Segment Start: EXTRACTED DATA
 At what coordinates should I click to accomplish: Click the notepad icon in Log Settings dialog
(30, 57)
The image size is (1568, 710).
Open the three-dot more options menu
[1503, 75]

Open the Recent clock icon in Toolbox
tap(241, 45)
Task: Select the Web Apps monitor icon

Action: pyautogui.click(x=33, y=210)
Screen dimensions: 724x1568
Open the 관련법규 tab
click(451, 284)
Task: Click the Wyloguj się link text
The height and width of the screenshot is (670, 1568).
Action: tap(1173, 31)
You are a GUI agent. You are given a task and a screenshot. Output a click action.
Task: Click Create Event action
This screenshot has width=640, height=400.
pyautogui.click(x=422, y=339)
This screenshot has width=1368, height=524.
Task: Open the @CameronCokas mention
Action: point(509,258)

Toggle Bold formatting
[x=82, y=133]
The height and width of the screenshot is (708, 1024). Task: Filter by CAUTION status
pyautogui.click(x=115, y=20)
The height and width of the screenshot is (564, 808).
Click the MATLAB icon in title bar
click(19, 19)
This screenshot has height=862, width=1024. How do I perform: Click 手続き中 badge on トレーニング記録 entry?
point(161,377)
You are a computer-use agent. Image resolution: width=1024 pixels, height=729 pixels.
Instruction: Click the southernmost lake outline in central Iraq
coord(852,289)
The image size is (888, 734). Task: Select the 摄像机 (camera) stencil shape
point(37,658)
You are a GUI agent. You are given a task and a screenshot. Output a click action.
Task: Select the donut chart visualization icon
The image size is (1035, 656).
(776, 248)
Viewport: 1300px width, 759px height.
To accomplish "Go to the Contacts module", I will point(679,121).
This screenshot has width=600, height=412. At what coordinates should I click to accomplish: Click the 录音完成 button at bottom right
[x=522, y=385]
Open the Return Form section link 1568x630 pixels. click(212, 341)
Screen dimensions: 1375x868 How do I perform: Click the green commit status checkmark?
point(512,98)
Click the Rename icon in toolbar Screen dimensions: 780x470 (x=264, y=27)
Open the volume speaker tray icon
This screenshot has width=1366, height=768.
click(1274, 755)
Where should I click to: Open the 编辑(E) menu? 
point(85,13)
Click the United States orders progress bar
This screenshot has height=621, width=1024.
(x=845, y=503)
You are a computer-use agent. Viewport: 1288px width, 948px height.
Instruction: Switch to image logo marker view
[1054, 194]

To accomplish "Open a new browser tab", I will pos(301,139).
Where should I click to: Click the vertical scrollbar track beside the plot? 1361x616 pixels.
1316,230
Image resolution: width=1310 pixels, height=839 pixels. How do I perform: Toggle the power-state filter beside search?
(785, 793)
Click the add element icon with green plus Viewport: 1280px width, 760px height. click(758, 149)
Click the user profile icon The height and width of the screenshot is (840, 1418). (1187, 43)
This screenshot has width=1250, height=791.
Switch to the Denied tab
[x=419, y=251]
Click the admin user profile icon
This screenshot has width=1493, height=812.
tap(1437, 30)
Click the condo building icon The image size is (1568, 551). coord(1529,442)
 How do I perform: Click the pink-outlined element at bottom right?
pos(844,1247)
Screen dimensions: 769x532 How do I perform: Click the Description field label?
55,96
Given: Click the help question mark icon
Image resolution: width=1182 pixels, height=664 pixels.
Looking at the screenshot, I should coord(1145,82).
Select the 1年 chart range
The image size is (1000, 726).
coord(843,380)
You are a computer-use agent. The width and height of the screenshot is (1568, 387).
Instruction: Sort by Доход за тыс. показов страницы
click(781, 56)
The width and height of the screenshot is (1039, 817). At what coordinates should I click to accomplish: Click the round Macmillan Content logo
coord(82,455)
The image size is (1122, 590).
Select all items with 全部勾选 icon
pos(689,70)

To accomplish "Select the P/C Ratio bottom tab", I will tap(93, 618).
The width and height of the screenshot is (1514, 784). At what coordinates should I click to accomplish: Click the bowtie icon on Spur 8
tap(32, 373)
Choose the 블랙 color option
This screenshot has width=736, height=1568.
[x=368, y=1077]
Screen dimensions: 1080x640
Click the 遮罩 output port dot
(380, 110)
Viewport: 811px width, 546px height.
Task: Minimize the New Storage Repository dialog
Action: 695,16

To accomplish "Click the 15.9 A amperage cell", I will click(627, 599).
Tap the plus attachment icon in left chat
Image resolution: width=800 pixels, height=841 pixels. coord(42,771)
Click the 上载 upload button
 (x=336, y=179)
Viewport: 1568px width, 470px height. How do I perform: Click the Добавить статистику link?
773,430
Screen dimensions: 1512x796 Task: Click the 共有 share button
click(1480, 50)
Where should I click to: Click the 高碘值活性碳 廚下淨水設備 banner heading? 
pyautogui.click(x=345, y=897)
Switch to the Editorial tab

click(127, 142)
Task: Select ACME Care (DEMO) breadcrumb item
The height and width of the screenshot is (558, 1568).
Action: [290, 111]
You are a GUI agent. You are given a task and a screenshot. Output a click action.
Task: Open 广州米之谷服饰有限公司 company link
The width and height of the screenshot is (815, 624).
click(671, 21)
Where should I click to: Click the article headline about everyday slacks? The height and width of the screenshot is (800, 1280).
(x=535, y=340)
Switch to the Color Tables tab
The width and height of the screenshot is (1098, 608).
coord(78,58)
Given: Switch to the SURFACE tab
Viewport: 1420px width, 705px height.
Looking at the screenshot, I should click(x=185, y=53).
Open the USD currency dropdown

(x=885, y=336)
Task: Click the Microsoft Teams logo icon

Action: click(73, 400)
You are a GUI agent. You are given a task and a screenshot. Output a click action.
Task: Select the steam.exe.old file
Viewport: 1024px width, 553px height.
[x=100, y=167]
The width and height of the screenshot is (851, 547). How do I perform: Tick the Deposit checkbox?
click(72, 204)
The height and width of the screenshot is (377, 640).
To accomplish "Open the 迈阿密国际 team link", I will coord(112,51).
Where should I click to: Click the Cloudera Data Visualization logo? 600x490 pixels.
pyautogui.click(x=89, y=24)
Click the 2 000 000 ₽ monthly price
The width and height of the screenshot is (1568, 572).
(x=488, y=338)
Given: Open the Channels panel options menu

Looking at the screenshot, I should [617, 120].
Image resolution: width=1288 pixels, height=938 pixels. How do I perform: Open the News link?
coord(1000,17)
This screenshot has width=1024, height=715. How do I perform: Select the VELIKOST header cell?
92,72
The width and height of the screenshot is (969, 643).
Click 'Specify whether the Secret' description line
Segment End: EXTRACTED DATA
PROBLEM TO SOLVE: Write out the records once more, precisely as they stand.

ANSWER BOX:
 At what coordinates should I click to accomplish: Click the notepad icon in Log Settings dialog
(30, 57)
The image size is (1568, 710).
Open the three-dot more options menu
[1503, 75]

Open the Recent clock icon in Toolbox
tap(241, 45)
Task: Select the Web Apps monitor icon

Action: pyautogui.click(x=33, y=210)
Screen dimensions: 724x1568
Open the 관련법규 tab
click(451, 284)
Task: Click the Wyloguj się link text
The height and width of the screenshot is (670, 1568).
Action: tap(1173, 31)
You are a GUI agent. You are given a task and a screenshot. Output a click action.
Task: Click Create Event action
This screenshot has width=640, height=400.
pyautogui.click(x=422, y=339)
This screenshot has width=1368, height=524.
Task: Open the @CameronCokas mention
Action: point(509,258)

Toggle Bold formatting
[x=82, y=133]
The height and width of the screenshot is (708, 1024). Task: Filter by CAUTION status
pyautogui.click(x=115, y=20)
The height and width of the screenshot is (564, 808).
Click the MATLAB icon in title bar
click(19, 19)
This screenshot has height=862, width=1024. How do I perform: Click 手続き中 badge on トレーニング記録 entry?
point(161,377)
You are a computer-use agent. Image resolution: width=1024 pixels, height=729 pixels.
Instruction: Click the southernmost lake outline in central Iraq
coord(852,289)
The image size is (888, 734). Task: Select the 摄像机 (camera) stencil shape
point(37,658)
You are a GUI agent. You are given a task and a screenshot. Output a click action.
Task: Select the donut chart visualization icon
The image size is (1035, 656).
(776, 248)
Viewport: 1300px width, 759px height.
To accomplish "Go to the Contacts module", I will point(679,121).
This screenshot has width=600, height=412. At what coordinates should I click to accomplish: Click the 录音完成 button at bottom right
[x=522, y=385]
Open the Return Form section link 1568x630 pixels. click(212, 341)
Screen dimensions: 1375x868 How do I perform: Click the green commit status checkmark?
point(512,98)
Click the Rename icon in toolbar Screen dimensions: 780x470 (x=264, y=27)
Open the volume speaker tray icon
This screenshot has width=1366, height=768.
click(1274, 755)
Where should I click to: Open the 编辑(E) menu? 
point(85,13)
Click the United States orders progress bar
This screenshot has height=621, width=1024.
(x=845, y=503)
You are a computer-use agent. Viewport: 1288px width, 948px height.
Instruction: Switch to image logo marker view
[1054, 194]

To accomplish "Open a new browser tab", I will pos(301,139).
Where should I click to: Click the vertical scrollbar track beside the plot? 1361x616 pixels.
1316,230
Image resolution: width=1310 pixels, height=839 pixels. How do I perform: Toggle the power-state filter beside search?
(785, 793)
Click the add element icon with green plus Viewport: 1280px width, 760px height. click(758, 149)
Click the user profile icon The height and width of the screenshot is (840, 1418). (1187, 43)
This screenshot has width=1250, height=791.
Switch to the Denied tab
[x=419, y=251]
Click the admin user profile icon
This screenshot has width=1493, height=812.
tap(1437, 30)
Click the condo building icon The image size is (1568, 551). coord(1529,442)
 How do I perform: Click the pink-outlined element at bottom right?
pos(844,1247)
Screen dimensions: 769x532 How do I perform: Click the Description field label?
55,96
Given: Click the help question mark icon
Image resolution: width=1182 pixels, height=664 pixels.
Looking at the screenshot, I should coord(1145,82).
Select the 1年 chart range
The image size is (1000, 726).
coord(843,380)
You are a computer-use agent. The width and height of the screenshot is (1568, 387).
Instruction: Sort by Доход за тыс. показов страницы
click(781, 56)
The width and height of the screenshot is (1039, 817). At what coordinates should I click to accomplish: Click the round Macmillan Content logo
coord(82,455)
The image size is (1122, 590).
Select all items with 全部勾选 icon
pos(689,70)

To accomplish "Select the P/C Ratio bottom tab", I will tap(93, 618).
The width and height of the screenshot is (1514, 784). At what coordinates should I click to accomplish: Click the bowtie icon on Spur 8
tap(32, 373)
Choose the 블랙 color option
This screenshot has width=736, height=1568.
[x=368, y=1077]
Screen dimensions: 1080x640
Click the 遮罩 output port dot
(380, 110)
Viewport: 811px width, 546px height.
Task: Minimize the New Storage Repository dialog
Action: 695,16

To accomplish "Click the 15.9 A amperage cell", I will click(627, 599).
Tap the plus attachment icon in left chat
Image resolution: width=800 pixels, height=841 pixels. coord(42,771)
Click the 上载 upload button
 (x=336, y=179)
Viewport: 1568px width, 470px height. How do I perform: Click the Добавить статистику link?
773,430
Screen dimensions: 1512x796 Task: Click the 共有 share button
click(1480, 50)
Where should I click to: Click the 高碘值活性碳 廚下淨水設備 banner heading? 
pyautogui.click(x=345, y=897)
Switch to the Editorial tab

click(127, 142)
Task: Select ACME Care (DEMO) breadcrumb item
The height and width of the screenshot is (558, 1568).
Action: [290, 111]
You are a GUI agent. You are given a task and a screenshot. Output a click action.
Task: Open 广州米之谷服饰有限公司 company link
The width and height of the screenshot is (815, 624).
click(671, 21)
Where should I click to: Click the article headline about everyday slacks? The height and width of the screenshot is (800, 1280).
(x=535, y=340)
Switch to the Color Tables tab
The width and height of the screenshot is (1098, 608).
coord(78,58)
Given: Switch to the SURFACE tab
Viewport: 1420px width, 705px height.
Looking at the screenshot, I should click(x=185, y=53).
Open the USD currency dropdown

(x=885, y=336)
Task: Click the Microsoft Teams logo icon

Action: click(73, 400)
You are a GUI agent. You are given a task and a screenshot. Output a click action.
Task: Select the steam.exe.old file
Viewport: 1024px width, 553px height.
[x=100, y=167]
The width and height of the screenshot is (851, 547). How do I perform: Tick the Deposit checkbox?
click(72, 204)
The height and width of the screenshot is (377, 640).
To accomplish "Open the 迈阿密国际 team link", I will coord(112,51).
Where should I click to: Click the Cloudera Data Visualization logo? 600x490 pixels.
pyautogui.click(x=89, y=24)
Click the 2 000 000 ₽ monthly price
The width and height of the screenshot is (1568, 572).
(x=488, y=338)
Given: Open the Channels panel options menu

Looking at the screenshot, I should [617, 120].
Image resolution: width=1288 pixels, height=938 pixels. How do I perform: Open the News link?
coord(1000,17)
This screenshot has width=1024, height=715. How do I perform: Select the VELIKOST header cell?
92,72
The width and height of the screenshot is (969, 643).
Click 'Specify whether the Secret' description line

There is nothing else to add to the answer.